Tabake wciągam od początku roku. Ostatnio zauważyłem coś dość dziwnego. Lewa dziurka wszytsko jest normalnie a, z prawą od jakiegoś tygodnia są problemy. Wciągne tabake i poźniej następnej "porcji" na tą dziurkę wciągnąć nie mogę. Z lewą wszystko jest w porządku. przez tą dziurke poźniej nawet nie da się normalnie oddychać. Hmm jest jakby zatkana. Miał ktoś coś podobnego?
No ja mam tak tylko na lewą i to też nie jest po każdym wciągnięciu, ale troche to irytuje :P
probowales niemieckiej? bo skoro mowisz, ze wlasciwie to jest to samo, to chyba nie miales okazji;d
niemiecka jest duzo lepsza, i jest w zajebistym opakowaniu. polska po kilku wciagnieciach robi sie taka... zwykla, podczas gdy niemiecka jest fajna, nie wazne ile razy snuffasz xd. poza tym ma wyrazniejszy aromat, wg mnie troche bardziej kwaskowy niz polska.
Witam, czy jak mam problem z zatokami, ale nie chce żeby mi wkładali igłę do nosa -.- to mogę zażywać tabake ? a może nawet mi pomoże :)?

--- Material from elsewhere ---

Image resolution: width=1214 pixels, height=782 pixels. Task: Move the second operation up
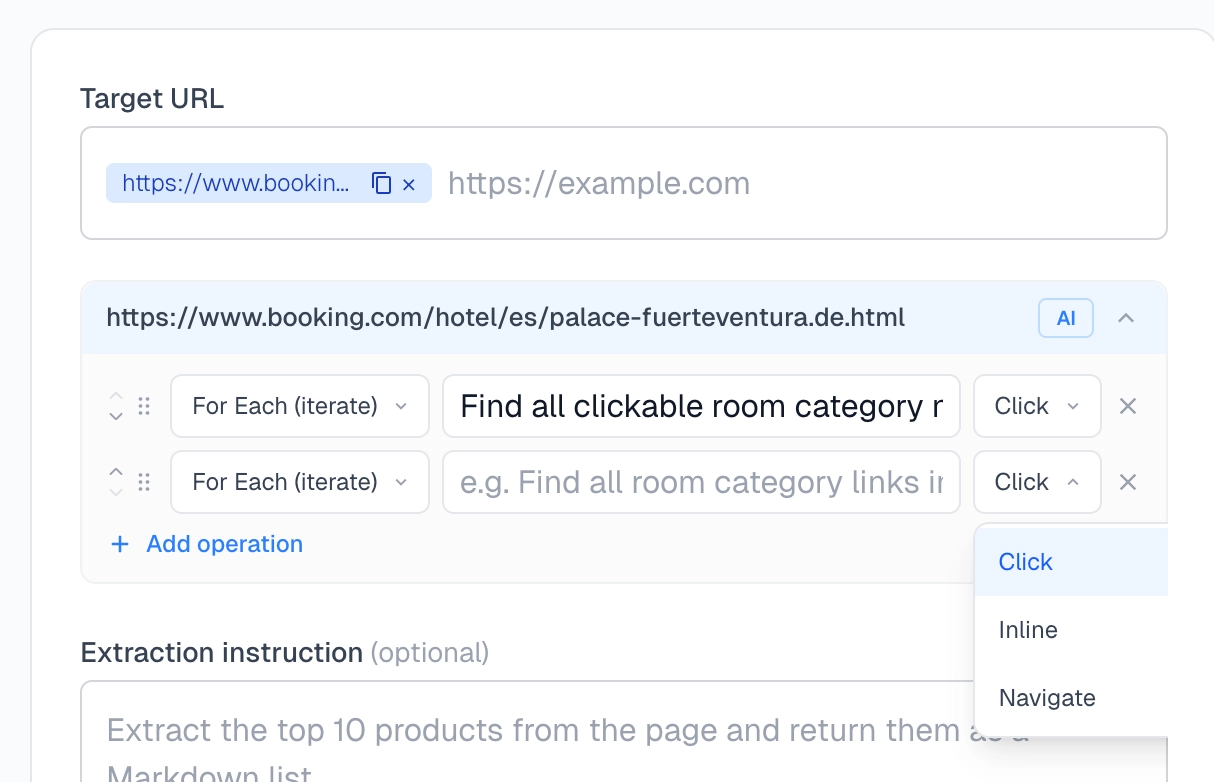point(116,472)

Dzisiaj sobie kupiłem 1 tabake ;d
Gawith Apircot taka czarna :D za 6 zl z groszami :D
chociaz to moja 1 tabaka, to uwazam ze jest swietna ;d! pozdro
ani troche, a powinienem ?
Jeśli jest świeża to raczej brzoskwinie,a nie morele chociaż osobiście nie umiem smaków tych owoców rozróżnić.
Ja od tabaki jestem uzależniony od 4 lat. Pudełko tabaki starcza mi na 3-4 dni. W sumie to nie jestem uzależniony od tabak o ile od Red Bulla. Jeśli nie czuję tej mocy RB w nosie to czuję się jak palacz bez fajek. W sumie to polecam tabakę jeśli ma się silną wolę, ja owej nie posiadam i u mnie całe biurko jest brązowe po całym domu walają się wysmarkane kawałki papieru toaletowego, w klasie ciągle proszę wszystkich o chusteczki.

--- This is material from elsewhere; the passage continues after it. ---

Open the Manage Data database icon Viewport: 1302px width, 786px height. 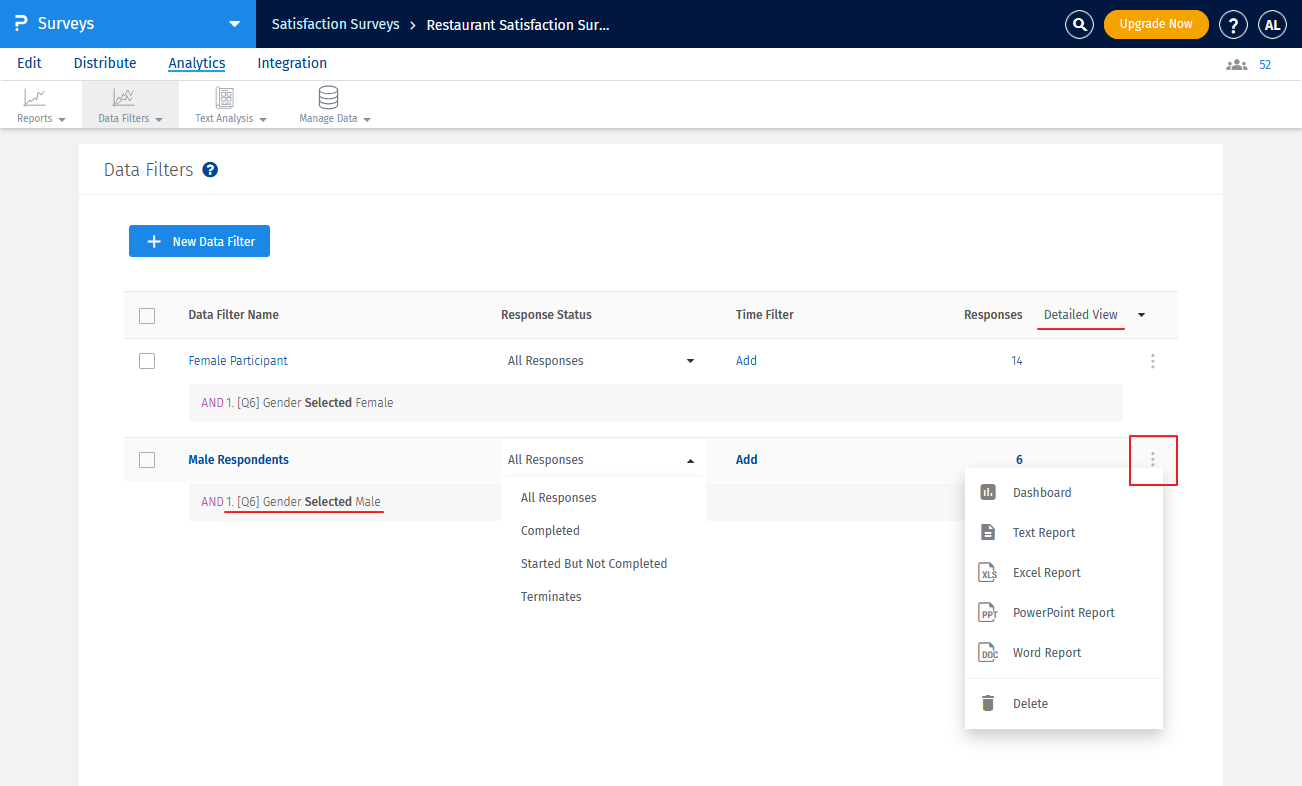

Tyle o moim uzależnieniu. Z owocowych tabak bardzo przypadły mi do gustu Gawith Apricot, Ozona Orange i Ozona Cherrymint, ale tak jak mówię tymi się delektuje, RB to już nałóg.
Co do Gawitha Apircota to chyba jestem jednym z nielicznych "pobłogosławionych" i czuje w nim wyraźna morele/brzoskwinie ten słodki zapach utrzymuje sie dość długo :d
Byłem dzisiaj w trafice i spotkałem niezły rar <jak na możliwości mojego miasta> Gawith Cola, pomimo swojej mrocznej ceny <14 zł> to nie żałuje :D jest naprawdę świetny...

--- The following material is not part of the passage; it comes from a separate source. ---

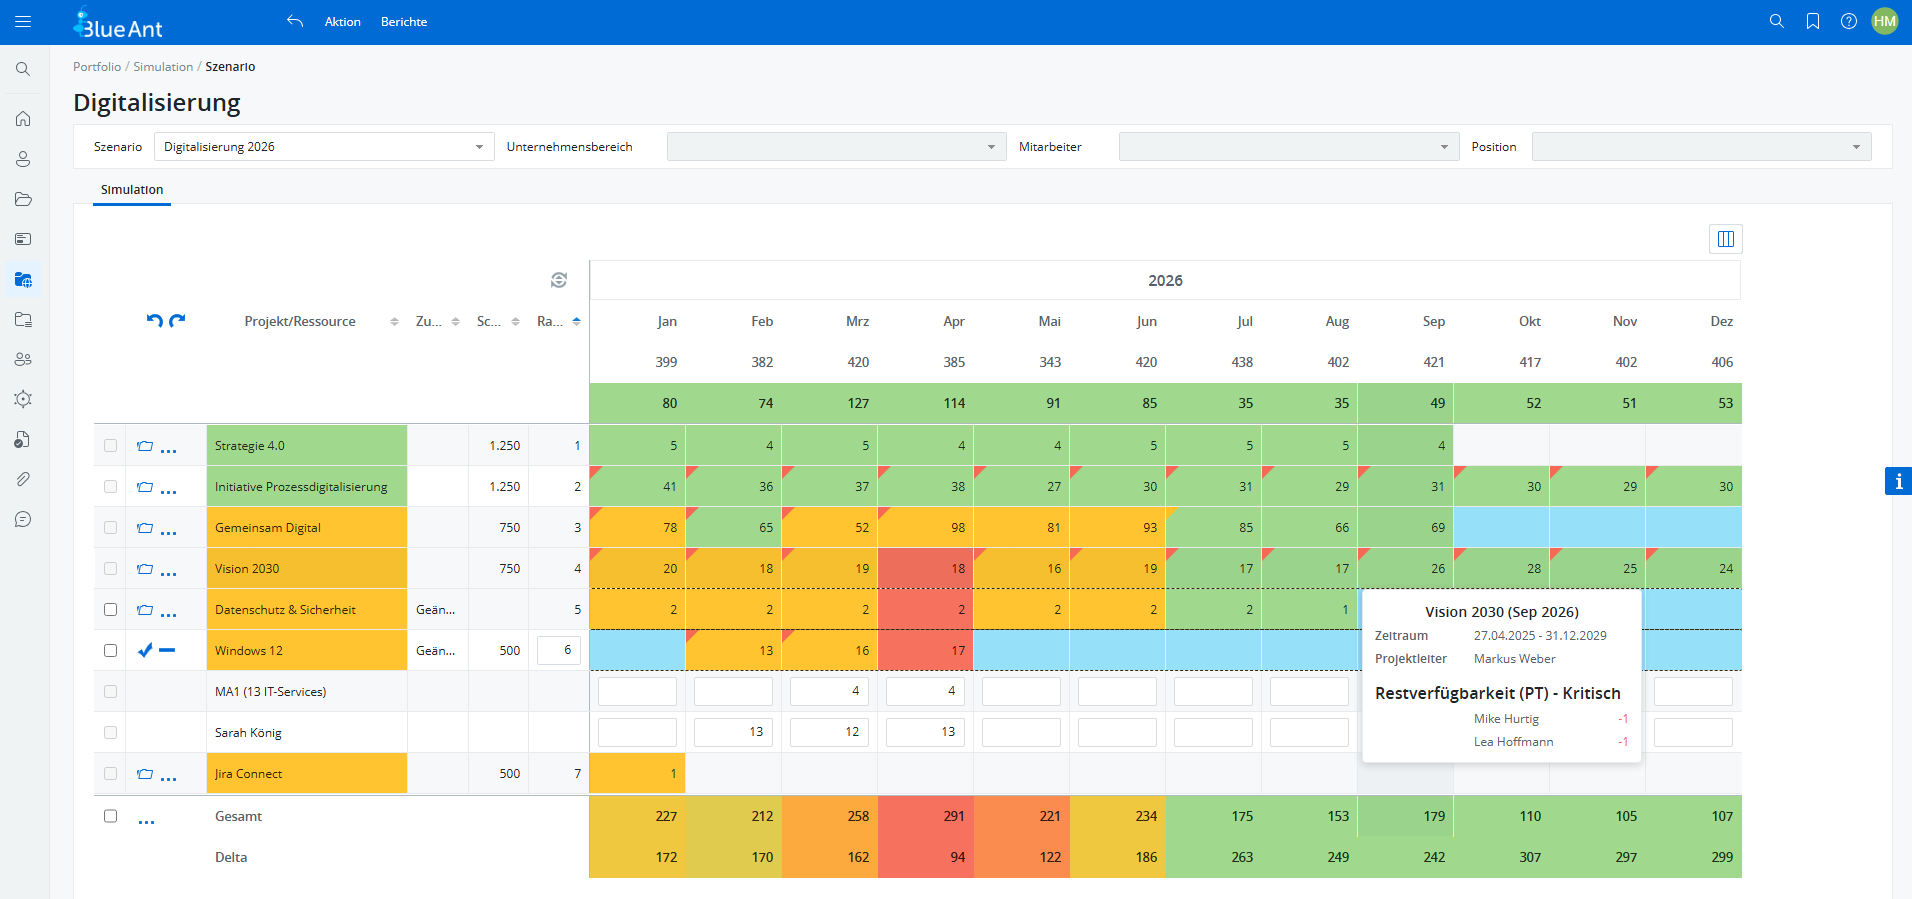Screen dimensions: 1912x899
Task: Click the blue info side panel button
Action: click(x=1898, y=481)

...no może nie jest to cola, ale energy drink jak sie patrzy. Świetna od czasu do czasu.
Ja kocham Cole, do złudzenia przypomina zapach energy drinków + nie zapycha nosa i daje taką swierzosc.
Szkoda, ze mi sie juz skonczyl;(
Ja nie smarkam i nie kicham po tabace. Jedynie po chapmanie vanilla, który mimo swojego mocno tytoniowego smaku jest epicki.